Loi « Florange » sur la reprise de site, censurée par le Conseil constitutionnel
Par décision du 27 mars 2014, le Conseil constitutionnel a déclaré contraires à la Constitution plusieurs dispositions centrales de la loi visant à reconquérir l’économie réelle. Notamment les parties relatives au refus de cession d'un établissement en cas d'offre de reprise, ainsi que les sanctions prévues par le législateur. Une décision plus que discutable au regard de l’objectif final de préservation de l’emploi.

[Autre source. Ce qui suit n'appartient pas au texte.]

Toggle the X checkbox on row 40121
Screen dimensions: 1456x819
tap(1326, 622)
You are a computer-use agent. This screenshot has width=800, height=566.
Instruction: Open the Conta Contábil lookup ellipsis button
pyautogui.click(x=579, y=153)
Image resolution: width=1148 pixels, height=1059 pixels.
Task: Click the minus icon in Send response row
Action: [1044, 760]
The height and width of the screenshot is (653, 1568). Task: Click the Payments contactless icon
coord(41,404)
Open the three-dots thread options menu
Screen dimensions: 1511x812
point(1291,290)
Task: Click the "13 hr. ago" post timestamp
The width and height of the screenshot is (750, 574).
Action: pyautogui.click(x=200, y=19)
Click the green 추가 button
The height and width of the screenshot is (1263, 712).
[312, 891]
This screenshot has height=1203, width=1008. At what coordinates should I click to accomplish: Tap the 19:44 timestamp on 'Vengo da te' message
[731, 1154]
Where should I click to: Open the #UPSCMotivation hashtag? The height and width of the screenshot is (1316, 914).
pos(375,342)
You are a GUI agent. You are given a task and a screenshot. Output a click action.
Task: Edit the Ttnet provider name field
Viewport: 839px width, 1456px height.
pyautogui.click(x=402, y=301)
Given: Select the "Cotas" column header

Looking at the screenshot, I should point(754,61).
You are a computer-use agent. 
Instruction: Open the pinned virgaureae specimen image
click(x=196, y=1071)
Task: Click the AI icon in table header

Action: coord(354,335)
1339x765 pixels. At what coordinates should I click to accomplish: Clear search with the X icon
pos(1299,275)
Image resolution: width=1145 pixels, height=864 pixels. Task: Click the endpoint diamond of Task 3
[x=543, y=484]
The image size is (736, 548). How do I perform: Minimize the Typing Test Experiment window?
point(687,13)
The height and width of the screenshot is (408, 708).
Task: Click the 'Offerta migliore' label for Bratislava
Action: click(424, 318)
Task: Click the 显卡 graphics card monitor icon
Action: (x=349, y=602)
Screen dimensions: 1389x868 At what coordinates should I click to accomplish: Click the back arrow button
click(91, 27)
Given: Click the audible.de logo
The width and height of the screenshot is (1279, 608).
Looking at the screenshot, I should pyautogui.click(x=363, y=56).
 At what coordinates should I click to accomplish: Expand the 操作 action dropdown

La « loi Florange » [2] obligeait les entreprises ou les groupes de plus de 1 000 salariés à chercher un repreneur lorsqu’elles envisagent de fermer un établissement et de procéder à des licenciements collectifs. Cette obligation de recherche était assortie d’une obligation d’information-consultation du comité d’entreprise. Par ailleurs, si l’entreprise ne jouait pas le jeu et refusait une offre sans « motif légitime », des pénalités financières pouvaient lui être appliquées sur décision du tribunal de commerce.
Et c’est là que le bât blesse: dans sa version finale, la loi ne permettait à l’entreprise de refuser la cession qu’en cas de « mise en péril de la poursuite de l'ensemble de l'activité de l'entreprise ». Autrement dit, les motifs légitimes de refus avaient été circonscrits à un cas bien précis.
Or, selon le Conseil constitutionnel, qui a été saisi de la conformité de la loi à la Constitution et, en particulier, à la liberté d’entreprendre et au droit de propriété, ces dispositions privent l'employeur de sa « capacité d'anticiper des difficultés économiques et de procéder à des arbitrages économiques à un autre niveau que celui de l'ensemble de l'activité de l'entreprise »[3].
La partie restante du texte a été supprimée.